Graphics in the built environment come in all shapes and sizes, materials and locations. Their purpose can be commercial, information giving, commemorative or purely decorative.
A Sign Design Society talk on urban graphic heritage, has prompted much discussion within the team about the contribution graphics make within the whole area of urban design. The talk was delivered by Dr Robert Harland an academic at Loughborough University who has been exploring the relationship between graphic heritage and the urban context.
It was a quadrant diagram, attributed to J. Lang, summarising the procedures and products that contribute to urban design typology, that made a particular impression. Alongside architecture, landscape design, city planning and civil engineering, Dr Harland had inserted graphic design. By implication, indicating that in urban design research circles, the contribution of graphic design to the design environment of our towns and cities is not universally recognised.
All urban environments are awash with graphic objects that perform a range of functions. From highway safety signs, shop branding, advertising, interpretative information, wayfinding through to graphics on manhole covers and even zebra crossings. In many instances it is this graphic layer that endows meaning and helps people understand the context. There are even places you could argue where it is the graphics that gives a place it’s unique character. Without the illuminated advertising signs, would Times Square, New York and even Piccadilly Circus in London, still have the same cultural significance?
Compared with architecture, civil engineering, landscape and city planning compatriots, graphic design in urban environments is often more temporary in nature. Advertising content changes regularly, retailer signs will be replaced to reflect new offers, but there are many examples where graphic objects stand the test of time. Transcending their original purpose to become landmarks and heritage assets in their own right. You need only think of the iconic Welcome to Las Vegas and Hollywood Signs. The latter was implemented as a temporary advertising sign for a real estate development as far back as 1923. Nearly a century later it has a degree of permanence, that competes with other components of the urban design typology.

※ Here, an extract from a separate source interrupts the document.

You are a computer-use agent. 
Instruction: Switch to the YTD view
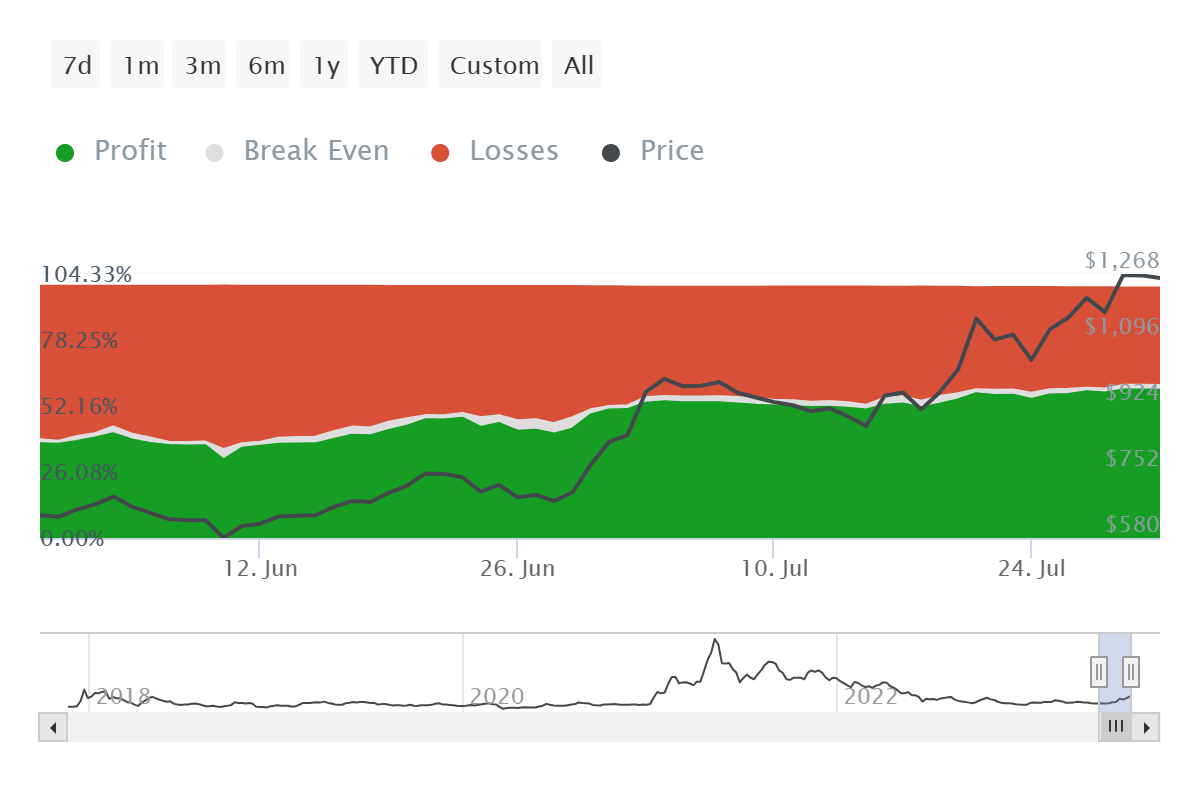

Images courtesy: Las Vegas Weekly and LA Times
While these signs are recognised the world over, there are plenty of graphic objects in urban environments that hark back to earlier eras. A walk through the streets of London and you’ll stumble across milestones. A wayfinding legacy system from past centuries, when we travelled on foot or by horse drawn carriage.
Although new by these standards, anyone working, living or visiting London is likely to come across Legible London. A unified city-wide wayfinding system, that arguably has set the standard for city wayfinding across the world. Since its inception in the early 2000s, it has become established as part of the urban landscape and a graphic object that is uniquely identifiable with London. When Tottenham Court Underground Station was being reconfigured to accommodate Crossrail, there was uproar. Not about the architectual design of the station, but the potential loss of the Eduardo Paolozzi mosaics (completed in the 1980s) that decorate the station.
So yes graphic design does very much warrant recognition as a key contributor to urban design typology. It’s the graphic objects that give a place its colour; encourages us to explore; keeps us safe; communicates (directly or more subliminally) its purpose and why we should be interested. It’s what ultimately helps us to connect with a place and can inspire just as much passion as the more accepted urban design typologies.